Industries like life sciences, renewables and the space sector are to be the focus of a new programme aiming to attract a more skilled workforce to Scotland.
As part of a priority action from the Scottish Government to meet skills gaps, the Industry Advisory Group for rUK Talent Attraction will help to inform the programme to recruit and retain workers from the rest of the UK.
The move also supports a commitment from the Programme for Government to develop a talent attraction and migration service, which will seek to bring in skilled workers and assist them in making Scotland their home.
Business minister Ivan McKee, who chaired the group’s first meeting, said the country needs to attract more people of a working age in order to meet the needs of key sectors, raise competitiveness and ensure Scotland’s workforce is a positive factor when it comes to inward investment.
Mr McKee added: “This industry advisory group will explore how best to shape a talent attraction programme which can expand Scotland’s talent pool at all levels, to give employers the skills pipeline needed to take advantage of opportunities, and ultimately benefit our economy.

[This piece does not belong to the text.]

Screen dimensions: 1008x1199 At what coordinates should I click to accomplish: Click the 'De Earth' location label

“To become a competitive career destination, Scotland must match the efforts of other countries with similar challenges and ensure that we offer a high quality service of co-ordinated support to attract and retain workers and their families.”

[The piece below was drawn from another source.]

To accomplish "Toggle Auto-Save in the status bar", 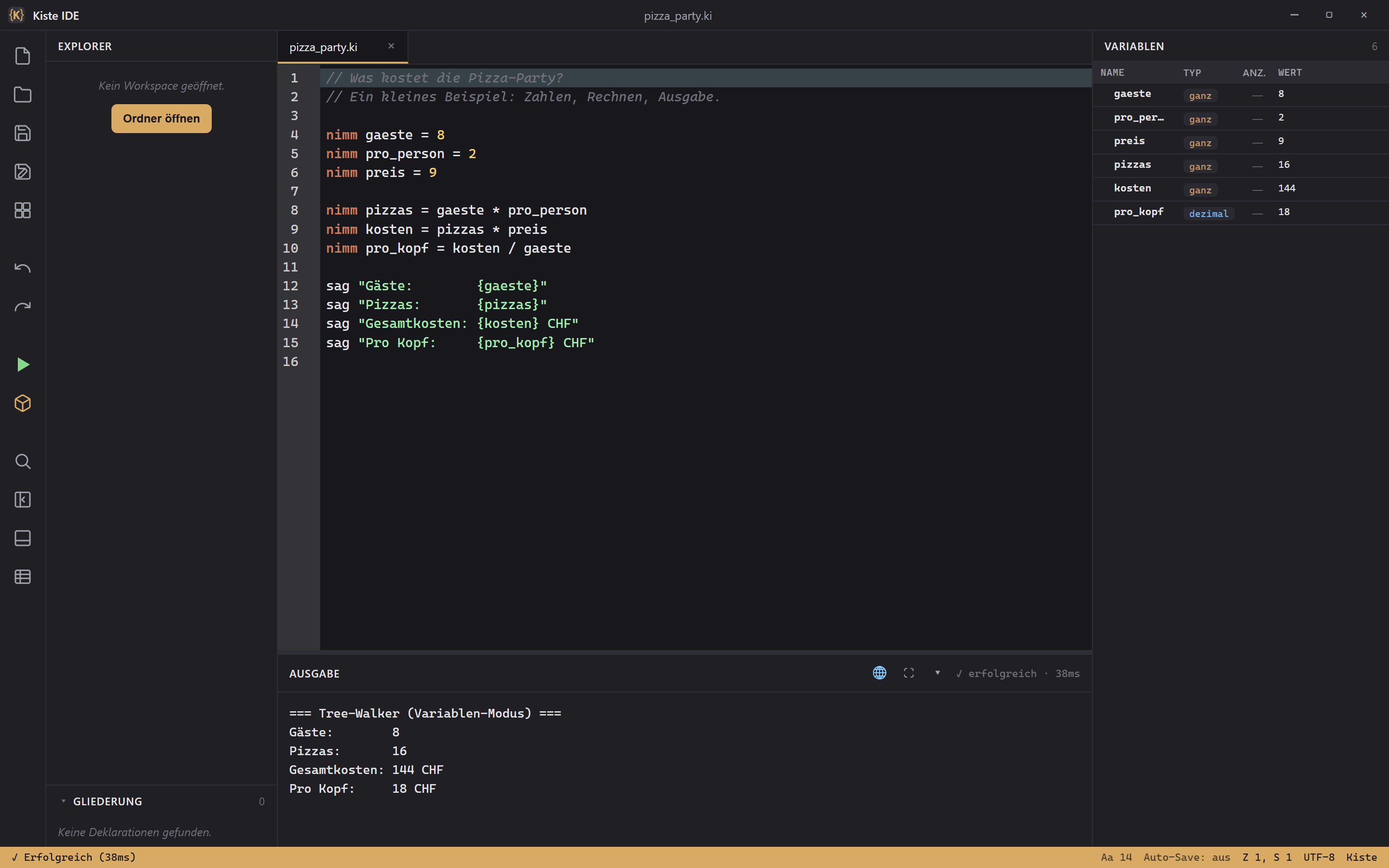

Gordon McGuinness, director of industry and enterprise at Skills Development Scotland (SDS), said: “An inclusive, resilient and skilled talent pool is central to Scotland meeting its economic ambitions and SDS is committed to working with businesses so they can develop the workforce required to drive innovation, entrepreneurial thinking and productivity.
“The needs of business must lie at the heart of this approach. This new group will make an important contribution to enhancing partnership working and creating a talent attraction programme that strengthens and complements the existing skills support available through SDS and its partners.”